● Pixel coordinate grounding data

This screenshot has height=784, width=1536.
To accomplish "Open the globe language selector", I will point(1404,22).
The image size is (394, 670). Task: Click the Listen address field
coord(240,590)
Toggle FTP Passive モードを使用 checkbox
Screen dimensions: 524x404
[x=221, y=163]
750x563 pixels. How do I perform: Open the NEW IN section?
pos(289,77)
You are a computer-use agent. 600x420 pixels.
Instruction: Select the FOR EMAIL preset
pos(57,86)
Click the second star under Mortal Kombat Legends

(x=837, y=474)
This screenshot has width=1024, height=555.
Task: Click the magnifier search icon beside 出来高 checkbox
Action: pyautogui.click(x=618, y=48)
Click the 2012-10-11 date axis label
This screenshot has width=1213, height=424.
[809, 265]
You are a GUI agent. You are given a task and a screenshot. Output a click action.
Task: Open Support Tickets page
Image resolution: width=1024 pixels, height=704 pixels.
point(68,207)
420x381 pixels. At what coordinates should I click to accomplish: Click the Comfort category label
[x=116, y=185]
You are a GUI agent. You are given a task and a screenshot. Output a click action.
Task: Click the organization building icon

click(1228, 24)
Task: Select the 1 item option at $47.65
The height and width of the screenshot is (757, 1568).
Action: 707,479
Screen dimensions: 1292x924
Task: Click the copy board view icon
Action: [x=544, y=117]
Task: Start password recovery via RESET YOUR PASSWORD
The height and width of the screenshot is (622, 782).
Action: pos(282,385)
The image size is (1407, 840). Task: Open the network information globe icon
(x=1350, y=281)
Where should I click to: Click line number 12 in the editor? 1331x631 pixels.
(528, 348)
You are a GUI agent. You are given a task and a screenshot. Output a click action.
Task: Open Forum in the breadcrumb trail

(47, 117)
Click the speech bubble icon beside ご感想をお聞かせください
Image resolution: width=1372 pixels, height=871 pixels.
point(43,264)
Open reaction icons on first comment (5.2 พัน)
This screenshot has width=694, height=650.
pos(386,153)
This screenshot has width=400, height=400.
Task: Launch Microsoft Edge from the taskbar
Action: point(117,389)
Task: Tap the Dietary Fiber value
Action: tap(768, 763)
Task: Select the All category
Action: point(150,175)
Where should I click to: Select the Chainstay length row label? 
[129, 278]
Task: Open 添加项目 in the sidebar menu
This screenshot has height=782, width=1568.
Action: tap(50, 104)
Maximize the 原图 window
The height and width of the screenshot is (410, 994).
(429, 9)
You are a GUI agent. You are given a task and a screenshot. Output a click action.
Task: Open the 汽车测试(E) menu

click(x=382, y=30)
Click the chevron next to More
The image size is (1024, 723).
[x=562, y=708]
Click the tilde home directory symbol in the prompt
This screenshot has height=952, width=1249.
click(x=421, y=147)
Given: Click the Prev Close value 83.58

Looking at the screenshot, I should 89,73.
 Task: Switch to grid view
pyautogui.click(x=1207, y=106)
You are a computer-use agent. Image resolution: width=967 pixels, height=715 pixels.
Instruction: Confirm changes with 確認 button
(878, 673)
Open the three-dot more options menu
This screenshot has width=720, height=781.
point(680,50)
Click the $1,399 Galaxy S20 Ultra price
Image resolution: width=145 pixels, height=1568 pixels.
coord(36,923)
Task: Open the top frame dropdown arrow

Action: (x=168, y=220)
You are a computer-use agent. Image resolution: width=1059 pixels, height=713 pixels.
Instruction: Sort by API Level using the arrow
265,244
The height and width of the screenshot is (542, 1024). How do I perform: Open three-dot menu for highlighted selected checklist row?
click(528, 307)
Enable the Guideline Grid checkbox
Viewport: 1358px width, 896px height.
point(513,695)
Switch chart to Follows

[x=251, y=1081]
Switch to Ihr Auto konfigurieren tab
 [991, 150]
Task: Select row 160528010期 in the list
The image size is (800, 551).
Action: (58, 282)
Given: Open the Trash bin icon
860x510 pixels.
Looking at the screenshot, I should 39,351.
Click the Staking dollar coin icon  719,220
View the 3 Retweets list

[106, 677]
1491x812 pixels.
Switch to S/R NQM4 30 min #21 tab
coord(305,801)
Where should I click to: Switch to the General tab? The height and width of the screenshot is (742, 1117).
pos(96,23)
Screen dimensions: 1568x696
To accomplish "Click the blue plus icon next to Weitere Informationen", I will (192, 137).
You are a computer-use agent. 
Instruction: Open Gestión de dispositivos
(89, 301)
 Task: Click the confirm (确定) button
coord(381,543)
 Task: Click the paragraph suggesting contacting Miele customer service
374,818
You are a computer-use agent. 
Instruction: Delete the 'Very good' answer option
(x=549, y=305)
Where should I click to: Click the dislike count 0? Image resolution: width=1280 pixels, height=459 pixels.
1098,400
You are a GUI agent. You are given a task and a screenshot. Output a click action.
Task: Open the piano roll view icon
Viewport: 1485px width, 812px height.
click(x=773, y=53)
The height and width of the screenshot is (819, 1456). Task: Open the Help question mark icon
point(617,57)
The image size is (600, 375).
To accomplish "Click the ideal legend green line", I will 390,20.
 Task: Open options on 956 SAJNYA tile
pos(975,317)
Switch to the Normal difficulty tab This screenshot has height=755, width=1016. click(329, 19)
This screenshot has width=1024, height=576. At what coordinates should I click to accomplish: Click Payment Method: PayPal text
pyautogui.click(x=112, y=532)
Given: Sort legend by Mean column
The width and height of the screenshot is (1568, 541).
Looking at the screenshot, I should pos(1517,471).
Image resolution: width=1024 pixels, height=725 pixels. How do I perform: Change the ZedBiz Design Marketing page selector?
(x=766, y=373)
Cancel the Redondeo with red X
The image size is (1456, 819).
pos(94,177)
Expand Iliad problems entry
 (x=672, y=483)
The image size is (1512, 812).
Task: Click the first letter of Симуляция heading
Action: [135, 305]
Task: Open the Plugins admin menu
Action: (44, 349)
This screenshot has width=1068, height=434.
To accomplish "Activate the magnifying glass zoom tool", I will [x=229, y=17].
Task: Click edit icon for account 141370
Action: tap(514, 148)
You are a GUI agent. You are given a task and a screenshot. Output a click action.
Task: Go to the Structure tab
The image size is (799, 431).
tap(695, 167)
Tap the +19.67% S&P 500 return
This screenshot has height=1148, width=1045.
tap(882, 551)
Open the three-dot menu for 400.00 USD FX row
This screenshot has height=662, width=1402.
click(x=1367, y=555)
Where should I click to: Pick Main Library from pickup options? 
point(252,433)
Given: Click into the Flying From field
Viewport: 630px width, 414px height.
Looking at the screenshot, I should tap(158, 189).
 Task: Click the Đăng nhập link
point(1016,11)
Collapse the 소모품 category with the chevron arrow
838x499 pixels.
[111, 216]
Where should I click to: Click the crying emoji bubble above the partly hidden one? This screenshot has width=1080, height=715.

● Task to carry out
Copy out each entry once more, character for character.

● Exercise answer
This screenshot has height=784, width=1536.
To accomplish "Open the globe language selector", I will point(1404,22).
The image size is (394, 670). Task: Click the Listen address field
coord(240,590)
Toggle FTP Passive モードを使用 checkbox
Screen dimensions: 524x404
[x=221, y=163]
750x563 pixels. How do I perform: Open the NEW IN section?
pos(289,77)
You are a computer-use agent. 600x420 pixels.
Instruction: Select the FOR EMAIL preset
pos(57,86)
Click the second star under Mortal Kombat Legends

(x=837, y=474)
This screenshot has width=1024, height=555.
Task: Click the magnifier search icon beside 出来高 checkbox
Action: pyautogui.click(x=618, y=48)
Click the 2012-10-11 date axis label
This screenshot has width=1213, height=424.
[809, 265]
You are a GUI agent. You are given a task and a screenshot. Output a click action.
Task: Open Support Tickets page
Image resolution: width=1024 pixels, height=704 pixels.
point(68,207)
420x381 pixels. At what coordinates should I click to accomplish: Click the Comfort category label
[x=116, y=185]
You are a GUI agent. You are given a task and a screenshot. Output a click action.
Task: Click the organization building icon

click(1228, 24)
Task: Select the 1 item option at $47.65
The height and width of the screenshot is (757, 1568).
Action: 707,479
Screen dimensions: 1292x924
Task: Click the copy board view icon
Action: [x=544, y=117]
Task: Start password recovery via RESET YOUR PASSWORD
The height and width of the screenshot is (622, 782).
Action: pos(282,385)
The image size is (1407, 840). Task: Open the network information globe icon
(x=1350, y=281)
Where should I click to: Click line number 12 in the editor? 1331x631 pixels.
(528, 348)
You are a GUI agent. You are given a task and a screenshot. Output a click action.
Task: Open Forum in the breadcrumb trail

(47, 117)
Click the speech bubble icon beside ご感想をお聞かせください
Image resolution: width=1372 pixels, height=871 pixels.
point(43,264)
Open reaction icons on first comment (5.2 พัน)
This screenshot has width=694, height=650.
pos(386,153)
This screenshot has width=400, height=400.
Task: Launch Microsoft Edge from the taskbar
Action: point(117,389)
Task: Tap the Dietary Fiber value
Action: tap(768, 763)
Task: Select the All category
Action: point(150,175)
Where should I click to: Select the Chainstay length row label? 
[129, 278]
Task: Open 添加项目 in the sidebar menu
This screenshot has height=782, width=1568.
Action: tap(50, 104)
Maximize the 原图 window
The height and width of the screenshot is (410, 994).
(429, 9)
You are a GUI agent. You are given a task and a screenshot. Output a click action.
Task: Open the 汽车测试(E) menu

click(x=382, y=30)
Click the chevron next to More
The image size is (1024, 723).
[x=562, y=708]
Click the tilde home directory symbol in the prompt
This screenshot has height=952, width=1249.
click(x=421, y=147)
Given: Click the Prev Close value 83.58

Looking at the screenshot, I should 89,73.
 Task: Switch to grid view
pyautogui.click(x=1207, y=106)
You are a computer-use agent. Image resolution: width=967 pixels, height=715 pixels.
Instruction: Confirm changes with 確認 button
(878, 673)
Open the three-dot more options menu
This screenshot has width=720, height=781.
point(680,50)
Click the $1,399 Galaxy S20 Ultra price
Image resolution: width=145 pixels, height=1568 pixels.
coord(36,923)
Task: Open the top frame dropdown arrow

Action: (x=168, y=220)
You are a computer-use agent. Image resolution: width=1059 pixels, height=713 pixels.
Instruction: Sort by API Level using the arrow
265,244
The height and width of the screenshot is (542, 1024). How do I perform: Open three-dot menu for highlighted selected checklist row?
click(528, 307)
Enable the Guideline Grid checkbox
Viewport: 1358px width, 896px height.
point(513,695)
Switch chart to Follows

[x=251, y=1081]
Switch to Ihr Auto konfigurieren tab
 [991, 150]
Task: Select row 160528010期 in the list
The image size is (800, 551).
Action: (58, 282)
Given: Open the Trash bin icon
860x510 pixels.
Looking at the screenshot, I should 39,351.
Click the Staking dollar coin icon  719,220
View the 3 Retweets list

[106, 677]
1491x812 pixels.
Switch to S/R NQM4 30 min #21 tab
coord(305,801)
Where should I click to: Switch to the General tab? The height and width of the screenshot is (742, 1117).
pos(96,23)
Screen dimensions: 1568x696
To accomplish "Click the blue plus icon next to Weitere Informationen", I will (192, 137).
You are a computer-use agent. 
Instruction: Open Gestión de dispositivos
(89, 301)
 Task: Click the confirm (确定) button
coord(381,543)
 Task: Click the paragraph suggesting contacting Miele customer service
374,818
You are a computer-use agent. 
Instruction: Delete the 'Very good' answer option
(x=549, y=305)
Where should I click to: Click the dislike count 0? Image resolution: width=1280 pixels, height=459 pixels.
1098,400
You are a GUI agent. You are given a task and a screenshot. Output a click action.
Task: Open the piano roll view icon
Viewport: 1485px width, 812px height.
click(x=773, y=53)
The height and width of the screenshot is (819, 1456). Task: Open the Help question mark icon
point(617,57)
The image size is (600, 375).
To accomplish "Click the ideal legend green line", I will 390,20.
 Task: Open options on 956 SAJNYA tile
pos(975,317)
Switch to the Normal difficulty tab This screenshot has height=755, width=1016. click(329, 19)
This screenshot has width=1024, height=576. At what coordinates should I click to accomplish: Click Payment Method: PayPal text
pyautogui.click(x=112, y=532)
Given: Sort legend by Mean column
The width and height of the screenshot is (1568, 541).
Looking at the screenshot, I should pos(1517,471).
Image resolution: width=1024 pixels, height=725 pixels. How do I perform: Change the ZedBiz Design Marketing page selector?
(x=766, y=373)
Cancel the Redondeo with red X
The image size is (1456, 819).
pos(94,177)
Expand Iliad problems entry
 (x=672, y=483)
The image size is (1512, 812).
Task: Click the first letter of Симуляция heading
Action: [135, 305]
Task: Open the Plugins admin menu
Action: (44, 349)
This screenshot has width=1068, height=434.
To accomplish "Activate the magnifying glass zoom tool", I will [x=229, y=17].
Task: Click edit icon for account 141370
Action: tap(514, 148)
You are a GUI agent. You are given a task and a screenshot. Output a click action.
Task: Go to the Structure tab
The image size is (799, 431).
tap(695, 167)
Tap the +19.67% S&P 500 return
This screenshot has height=1148, width=1045.
tap(882, 551)
Open the three-dot menu for 400.00 USD FX row
This screenshot has height=662, width=1402.
click(x=1367, y=555)
Where should I click to: Pick Main Library from pickup options? 
point(252,433)
Given: Click into the Flying From field
Viewport: 630px width, 414px height.
Looking at the screenshot, I should tap(158, 189).
 Task: Click the Đăng nhập link
point(1016,11)
Collapse the 소모품 category with the chevron arrow
838x499 pixels.
[111, 216]
Where should I click to: Click the crying emoji bubble above the partly hidden one? This screenshot has width=1080, height=715.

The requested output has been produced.